Time for govt to hike small savings rates
The interest rates on small savings schemes need to be hiked for the second quarter of the current fiscal, beginning since July 1, 2022.
image for illustrative purpose
The interest rates on small savings schemes need to be hiked for the second quarter of the current fiscal, beginning since July 1, 2022. Rates for the small savings schemes for Q2 are set to be announced in end-June. The reason is not far to seek. The sharp increases have been seen in the G-Sec yields of various maturities, to which such rates are linked.
Interest rates on various small savings schemes have not been changed for the last eight quarters since Q1 FY2021. As on date, Public Provident Fund (PPF) fetches 7.1 per cent, which is the highest among various small savings schemes and hence it is the most popular one. National Savings Certificate (NSC) yields 6.8 per cent, whereas the rate on the girl child savings scheme Sukanya Samriddhi Yojana is 7.6 per cent. The interest rate on savings deposits will continue to be 4 per cent per annum. Term deposits of one to five years will fetch an interest rate in the range of 5.5-6.7 per cent, to be paid quarterly, while the interest rate on five-year recurring deposits will earn a higher interest of 5.8 per cent.

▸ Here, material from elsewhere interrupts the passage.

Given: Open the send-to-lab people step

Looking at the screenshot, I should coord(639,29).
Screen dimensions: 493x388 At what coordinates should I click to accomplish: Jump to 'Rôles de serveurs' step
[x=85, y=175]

An increase in small savings rates could lead to higher flows into such schemes, limiting the need for additional dated market borrowings to absorb any potential overshooting of the Government of India's fiscal deficit, which analysts project at under Rs1 trillion.
This would also lessen the nervousness of the bond market, and help to cap G-sec yields. Based the forthcoming quarter, Icra expects the 10 year G-sec yield to rise to as much as 7.75-8.0 per cent during the upcoming quarter, from the prevailing 7.4 per cent.
The government has decided to maintain status quo on interest rates of small savings instrument for the April-June quarter. Interest rates on small saving schemes are reset on a quarterly basis, in line with the movement in benchmark government bonds of similar maturity.
The move to keep interest rates intact is surprising in the wake of a sharp reduction in interest rate that was recommended by Central Board of Trustees of Employees' Provident Fund Organisation (EPFO) in March.
Typically, small savings rates are linked to yields on benchmark government bonds but despite the movement in G-sec yields, the government had not reduced the interest rates over the last two years. However, the scenario has completely changed from May onwards as the RBI has become hawkish while increasing the rates.
The interest rates were revised for the first quarter of 2021-22 (April-March), and reduced sharply by 40-110 basis points, but the decision was later rolled back, with the Finance Minister saying that the "orders issued by oversight shall be withdrawn". The reduction of interest rates and subsequent withdrawal had happened in the run-up to the West Bengal Assembly elections. Prior to that, the interest rates were revised two years ago for the first quarter of 2020-21.